There are at least three pressures to procreate. First, there’s the lure of pleasure from sex hormones that are released during sex. Humans have learned to control that pressure by separating the pleasure from procreation, with birth control techniques. Second, there’s a limited time in which reproduction is biologically feasible, so that if you’re interested in having children, you’re pressured to do so within only a certain number of years. To some extent, humans have learned to control this pressure too, by setting up infrastructures for child adoption or for raising children by the extended family. Plus, you may not be interested in having children in the first place.
Procreation and the River of DNA
But the third pressure pertains to that question of interest, although this pressure is so mind-shattering that it’s seldom consciously considered. Every animal is chemically connected to what the biologist Richard Dawkins, in his book River Out of Eden, calls a river of DNA that stretches back to the origin of life on this planet. This is to say that we’re each alive not just because of the obvious facts that our parents reproduced and that their parents did as well, but because a continuous stream of our ancestors did so, including the evolutionary ancestors of our species and the ancestors of those ancestral species, and so on back to the simplest sexually reproducing organisms. This is a biological fact rather than just a metaphor and the point isn’t merely the abstract one that humans descended from other species; rather, each one of us, and each animal currently alive, is alive only because that animal’s germ cells were produced by its parents’ sperm and egg, which themselves were produced by their germ cells, which in turn were produced by that animal’s grandparents' sperm and egg, and so on, going back countless generations and thousands and millions and billions of years. Each one of us, therefore, was literally produced indirectly by certain dinosaurs, for example, who stomped around on prehistoric Earth long enough to procreate.

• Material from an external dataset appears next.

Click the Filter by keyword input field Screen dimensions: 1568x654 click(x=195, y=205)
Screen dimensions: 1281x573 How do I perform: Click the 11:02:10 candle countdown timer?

The third pressure, then, is that when an animal fails to reproduce, for whatever reason, that failure is the termination of a multibillion-year-old chemical process that created millions of generations of creatures that necessarily succeeded in sexually reproducing. There’s the sense that although most of our ancestors, including our nonhuman ones, can’t know when we fail to pass their genetic material to a new generation, we nevertheless let them down when we fail in that regard, since we render their struggles ultimately inconsequential. When a person dies without reproducing and raising a child to be able to carry on the genetic legacy, the person is a dam blocking the river of DNA from flowing onward. Did the river flow for countless miles and for billions of years, through its dinosaurian and mammalian host organisms, only to be stopped by Joe Blow, who slips on a sidewalk and dies prematurely or, even worse, who chooses not to have children even when he has the resources to honour his ancestors’ victories by letting their river of DNA flow through him as well? There’s the feeling that life is precious and that if everyone ceased reproducing, ending life on this planet, the loss to the universe would be unfathomable. Thus, when even a single person takes a step towards realizing that possible lifeless future, by failing to procreate, the person sins against the sacredness of life.